- Study material:
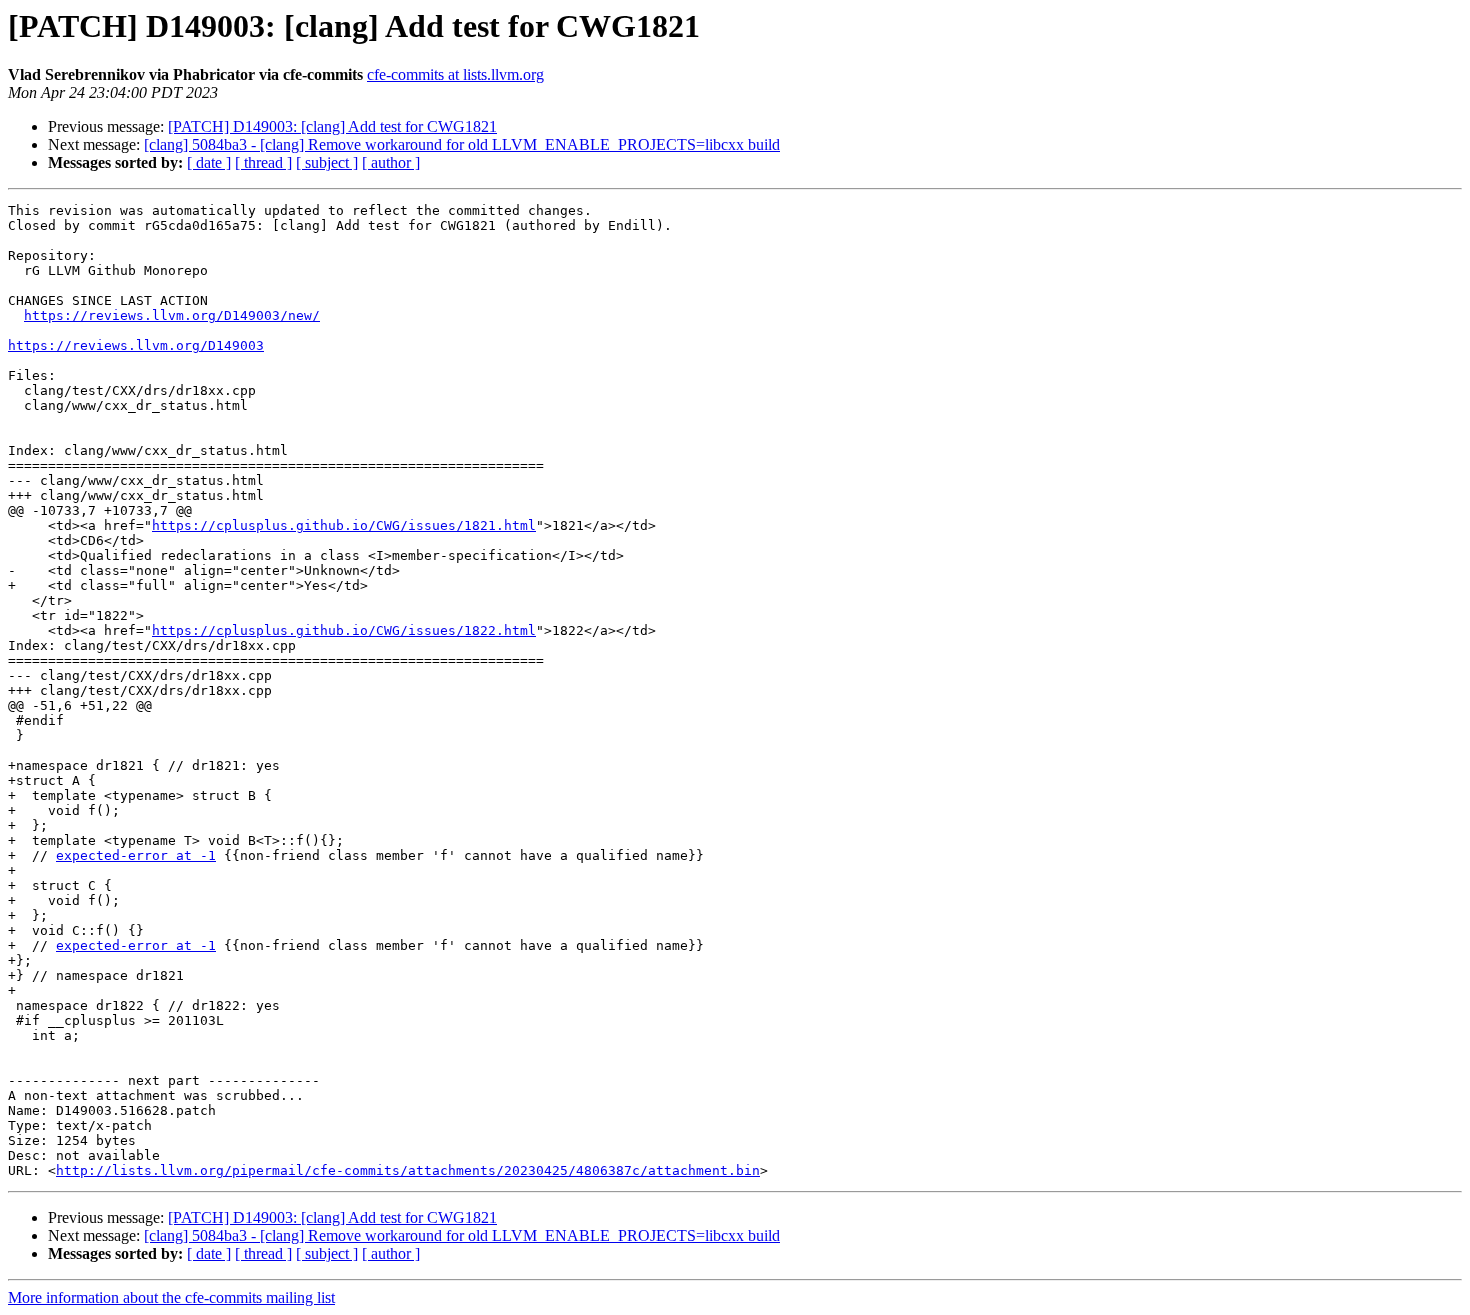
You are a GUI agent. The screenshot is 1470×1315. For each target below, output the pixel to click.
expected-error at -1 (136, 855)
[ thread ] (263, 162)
==
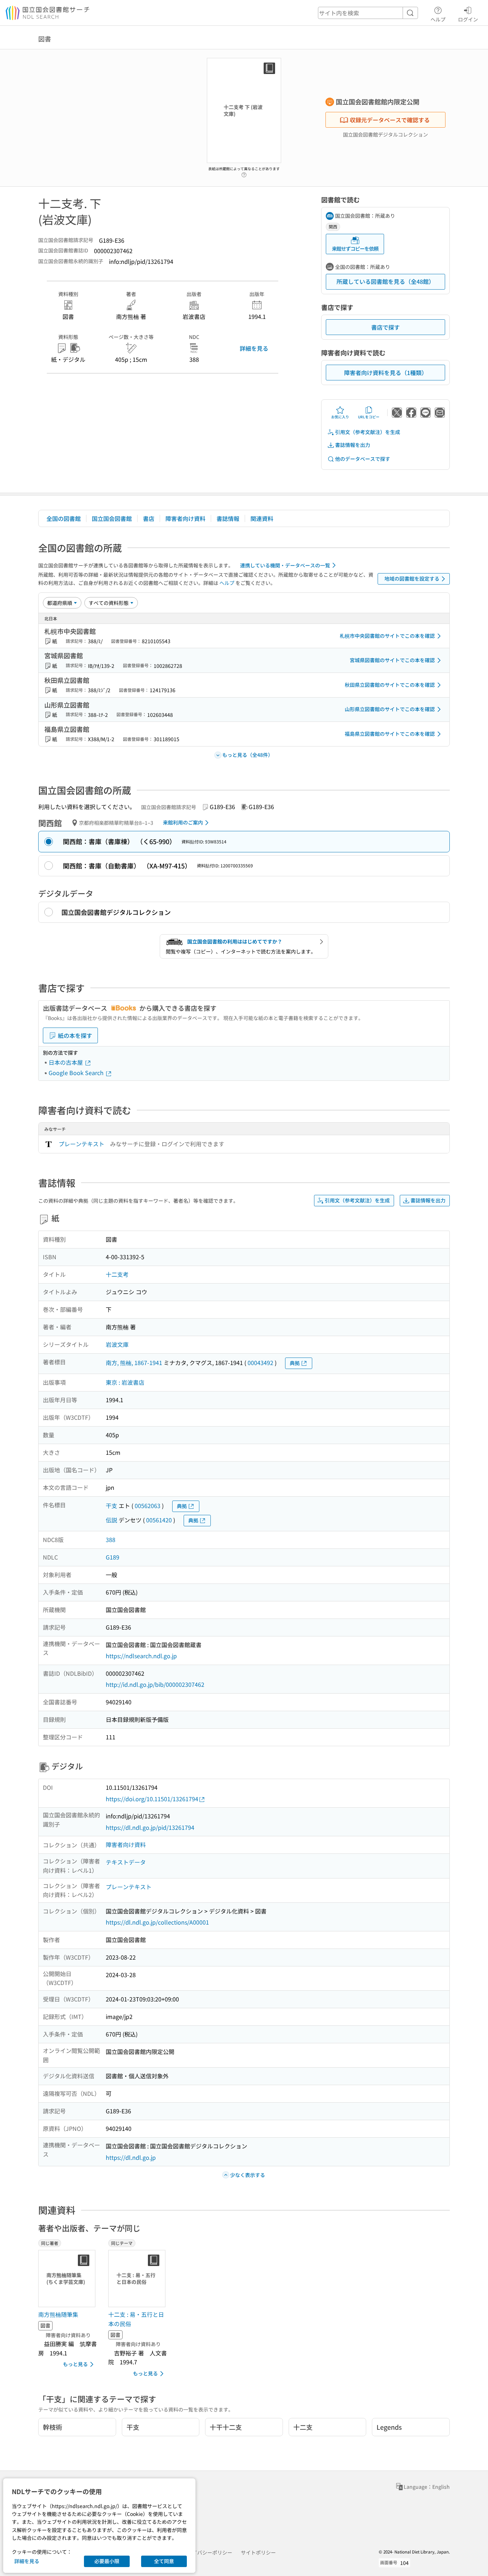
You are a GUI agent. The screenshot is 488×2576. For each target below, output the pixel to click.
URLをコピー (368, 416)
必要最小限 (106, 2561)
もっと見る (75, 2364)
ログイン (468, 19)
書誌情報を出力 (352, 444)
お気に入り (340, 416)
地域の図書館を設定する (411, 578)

- What is expected:
The answer must consist of every line above that holds the string "target", copied exactly.

- Result below:
You are a GUI agent. The screenshot is 1470×1315. For each target below, output the pixel to click.
You are a GUI agent. The screenshot is 488×2576. For each target below, output the pixel to click.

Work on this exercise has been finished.